=== Provided records ===

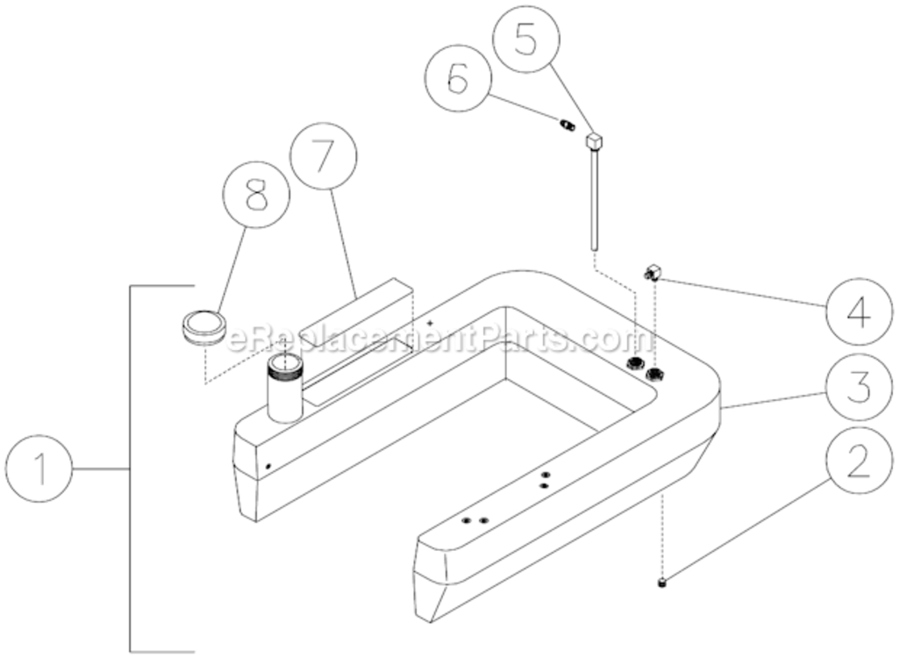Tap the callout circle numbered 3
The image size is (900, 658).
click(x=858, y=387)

===
=== Provided records ===

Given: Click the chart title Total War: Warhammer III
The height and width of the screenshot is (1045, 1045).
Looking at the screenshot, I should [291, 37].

===

Give the rows from the line containing "Given: Click the" through the line containing "Looking at the" as a numbered list, including both of those lines and leaving out any blank lines.

1. Given: Click the chart title Total War: Warhammer III
2. The height and width of the screenshot is (1045, 1045).
3. Looking at the screenshot, I should [291, 37].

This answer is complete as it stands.